In general, if you’ve got a little cold, it’s best to scale back, decreasing both the intensity and duration of the workout, says Lipi Roy, M.D., an internist at Massachusetts General Hospital and instructor at Harvard Medical School. But there are also instances when you should take time off completely. Here’s how to know the difference.
Remember this easy rule: If your symptoms occur around your neck and above, it’s OK to do a light workout. If you’re sick below the neck, stay home.
We’ll provide a few more details: If you have a common cold or mild upper respiratory symptoms—like a runny or stuffed-up nose—it’s generally all right to work out. “In fact, there’s evidence that a light run followed by a lukewarm or hot shower may actually help clear congestion,” says Harry Pino, Ph.D., the senior exercise physiologist at NYU Sports Performance Center.
But the same isn’t true if you’ve got body aches, chest congestion, abdominal pain, or profound weakness, Roy says.
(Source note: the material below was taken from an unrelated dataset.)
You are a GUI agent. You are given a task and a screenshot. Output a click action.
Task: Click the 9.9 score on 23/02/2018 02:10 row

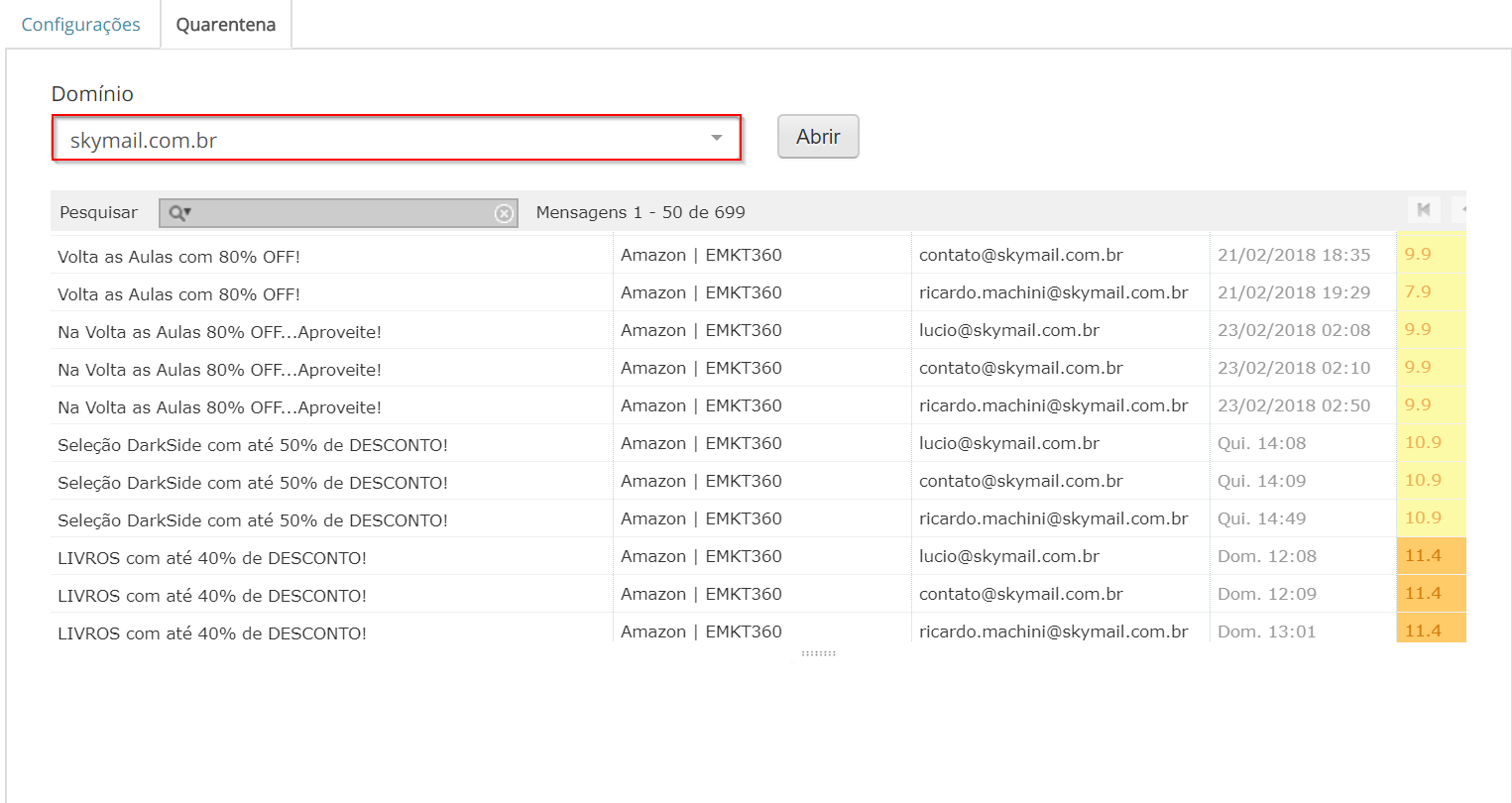[x=1418, y=368]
In that case, stay home, drink plenty of fluids, and binge watch Jessica Jones on Netflix. (Editor’s note: Science has yet to prove a correlation between accelerated flu recovery and Netflix, but proceed.)
There’s also one exception to our ‘above the neck’ rule: a fever. “If you’ve got a fever, avoid working out at all,” Roy says. Since a fever raises your body’s core temperature, and working out can also increase your body temperature, it’s not a good combination, Pino says. Plus, there’s the issue of dehydration. With the flu or a fever, it’s easy to get dehydrated—don’t make it worse by taxing your body with burpees or a spin class.
Even after your fever has broken or you’ve recovered from a bad illness, Roy suggests avoiding workouts for the next 24 to 48 hours. And when you do get back into it, do not start with an intense workout—ramp up slowly, she says.
Aside from being sick and working out, keep in mind that regular, moderate exercise can actually help improve your immune system—and therefore help prevent future illnesses.
“Any time that you are performing [athletically] at high levels, you compromise your immune system,” Pino says. Ever heard of the marathon sniffles? You run a marathon, and then you’re sick for the next week. That’s because when performing at high levels, or when you put extra stress on your body, your immune system is temporarily compromised.
“If you’re not feeling well, this is Mother Nature saying, ‘Take it easy,’” Roy says. In other words, even if you’ve technically got the OK to hit the treadmill, you might end up recovering faster and simply feeling better if you take a day or two off to focus on drinking lots of fluids, eating healthy meals, and getting some extra sleep.
If you do choose to go to the gym, take care to sanitize the equipment before and after your workout to minimize the spread of germs, Roy says. (Most gyms have sanitizing wipes available throughout the space. If your gym doesn’t, consider bringing hand sanitizer with you.)
“It’s really important to keep your immune system high to reduce your risk [of getting sick],” Roy says. And since stress, smoking, poor sleep, and nutrition can all contribute to a suppressed system, it’s a good idea to focus on building up before you start challenging your body with a new workout routine.